▶ [AIM OF THE TASK]
Only one stretch of the records below is wanted: the lines from the one holding "Where should I click to: Open Edit" through the one holding "Where should I click to: Open papathumper". Return it exactly, both ends included.

▶ [MATERIAL TO PROCESS]
= = = =

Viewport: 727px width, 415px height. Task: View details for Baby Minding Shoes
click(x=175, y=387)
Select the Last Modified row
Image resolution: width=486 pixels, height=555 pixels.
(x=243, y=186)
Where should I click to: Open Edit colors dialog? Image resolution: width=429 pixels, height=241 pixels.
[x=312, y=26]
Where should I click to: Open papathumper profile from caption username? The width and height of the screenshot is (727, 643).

= = = =

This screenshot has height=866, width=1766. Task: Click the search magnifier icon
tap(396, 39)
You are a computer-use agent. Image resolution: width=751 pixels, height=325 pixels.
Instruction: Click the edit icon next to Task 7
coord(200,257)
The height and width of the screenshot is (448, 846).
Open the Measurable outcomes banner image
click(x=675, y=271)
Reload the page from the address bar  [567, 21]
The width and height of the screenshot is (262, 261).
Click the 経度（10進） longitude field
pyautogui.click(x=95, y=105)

= = = =

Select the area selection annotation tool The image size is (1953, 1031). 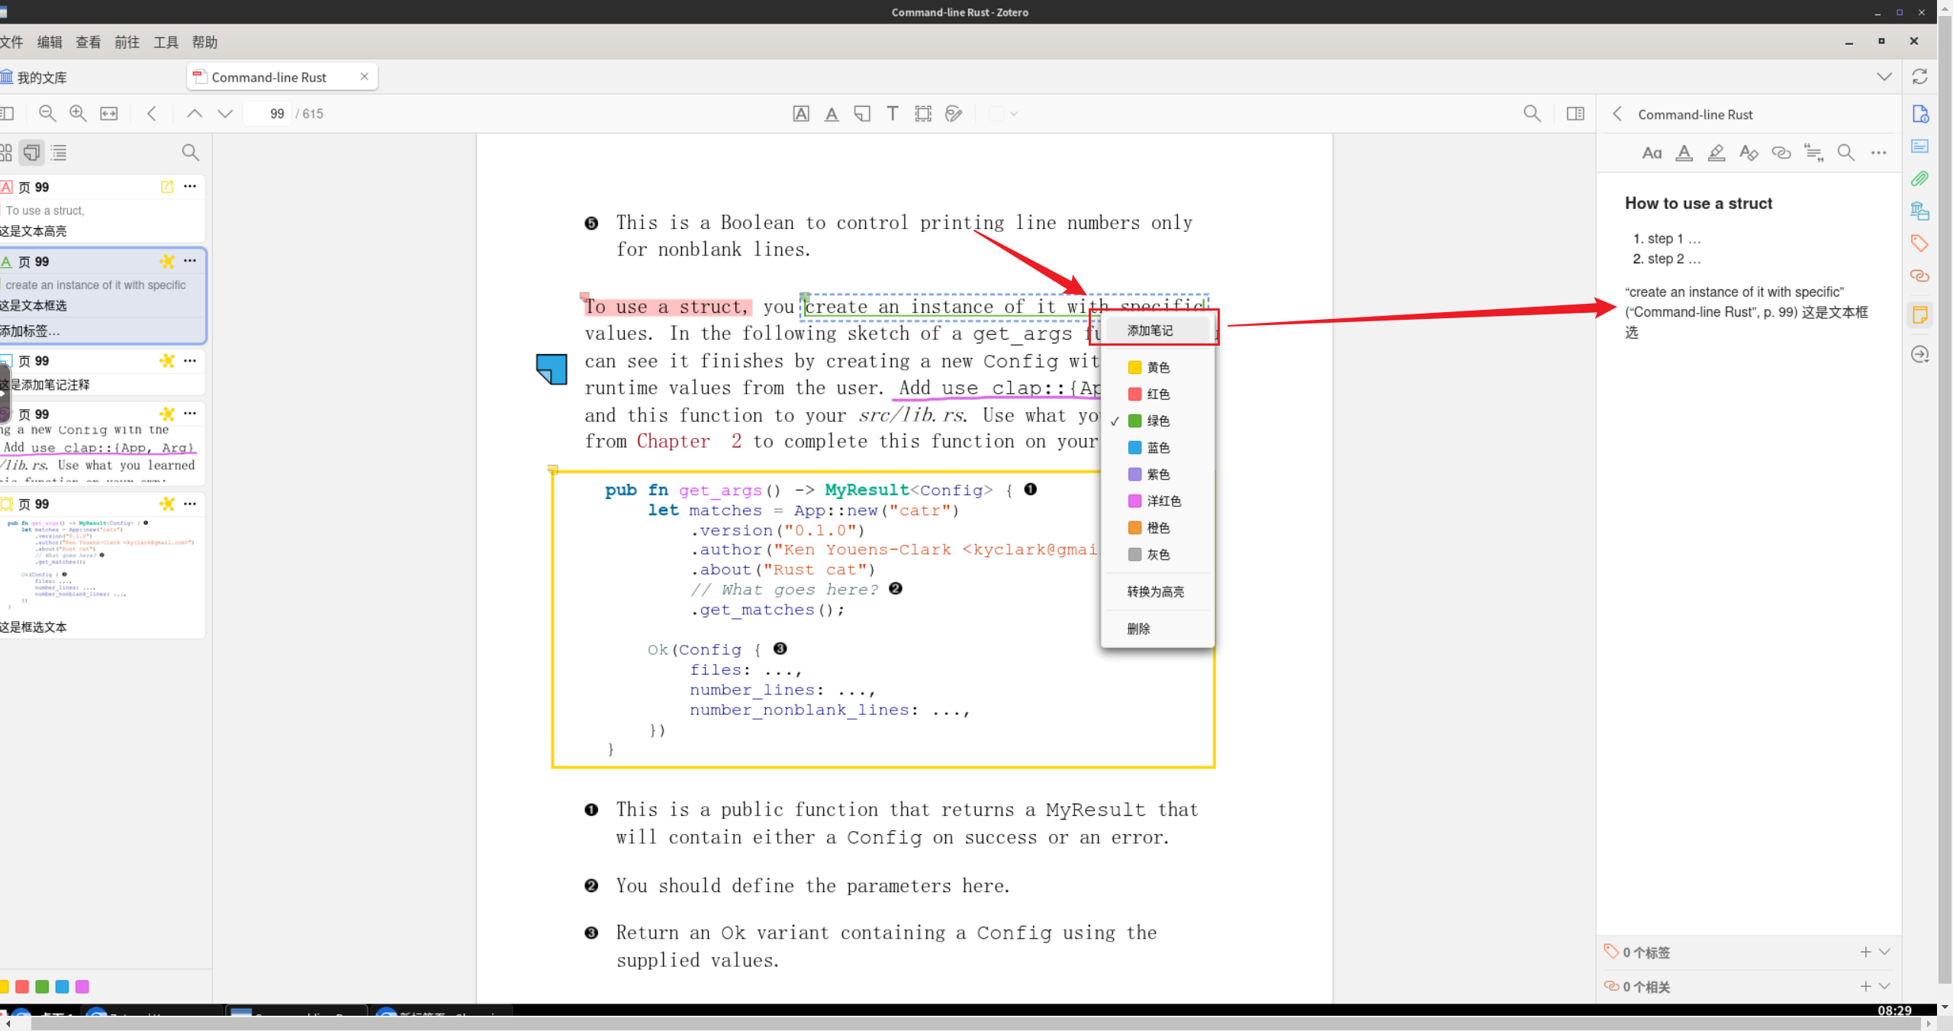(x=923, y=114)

= = = =

▶ [TASK ANSWER]
Where should I click to: Open Edit colors dialog? Image resolution: width=429 pixels, height=241 pixels.
[x=312, y=26]
Where should I click to: Open papathumper profile from caption username? The width and height of the screenshot is (727, 643).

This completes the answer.